• _What to do_: Copy out and return the lines from the one holding "The width and" to the end of the listing below, both included, omitting the pictures.

☆ ☆ ☆ ☆ ☆ ☆ ☆

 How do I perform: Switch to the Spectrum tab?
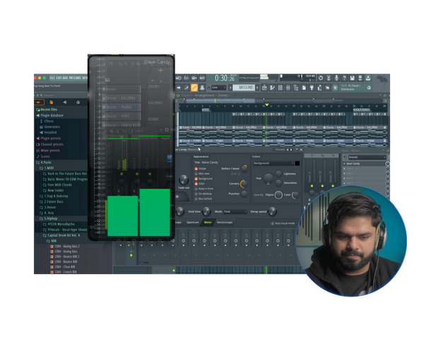pyautogui.click(x=192, y=222)
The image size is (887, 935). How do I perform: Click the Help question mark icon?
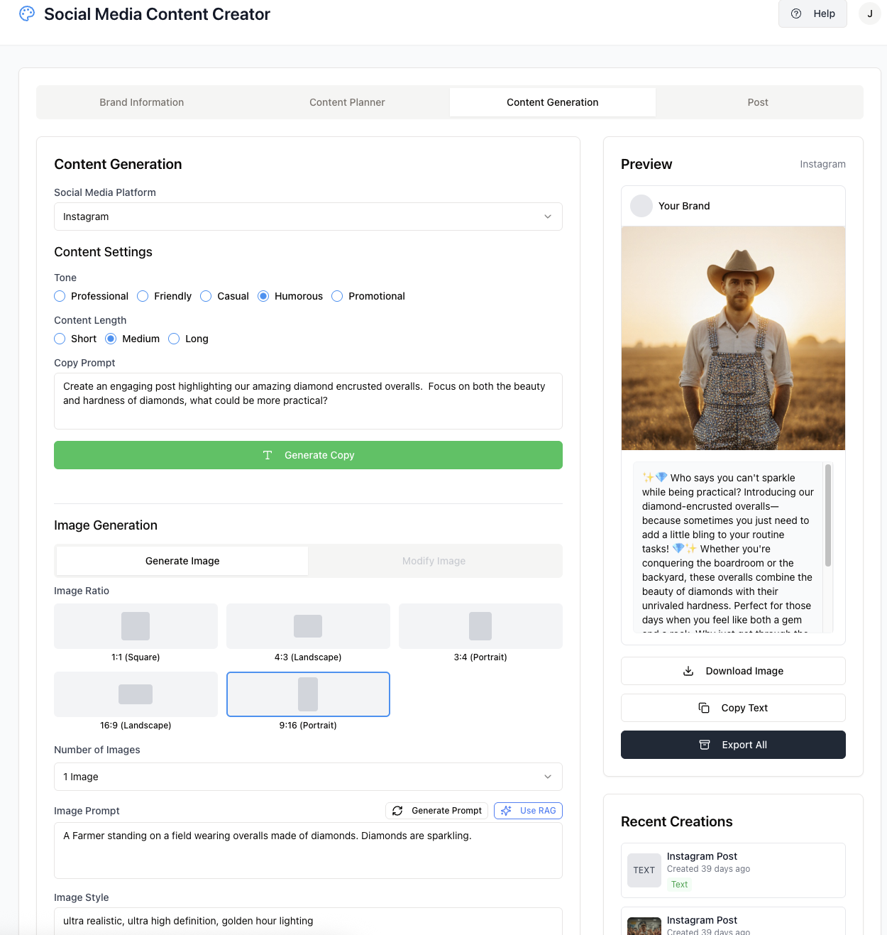[x=796, y=13]
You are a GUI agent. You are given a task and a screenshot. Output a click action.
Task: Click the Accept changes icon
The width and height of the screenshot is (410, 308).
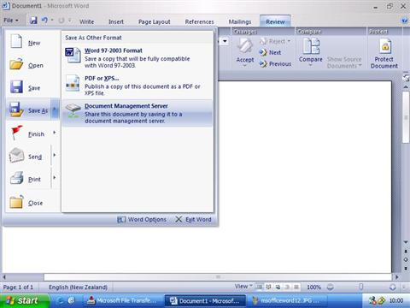245,46
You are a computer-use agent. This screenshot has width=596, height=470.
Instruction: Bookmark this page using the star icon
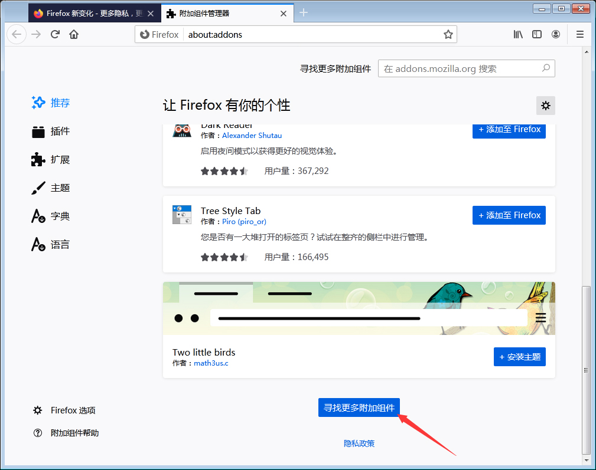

☆ ☆ ☆ ☆ ☆ ☆ ☆

• _Finished exercise_:
The width and height of the screenshot is (410, 308).
245,46
You are a computer-use agent. This screenshot has width=596, height=470.
Instruction: Bookmark this page using the star icon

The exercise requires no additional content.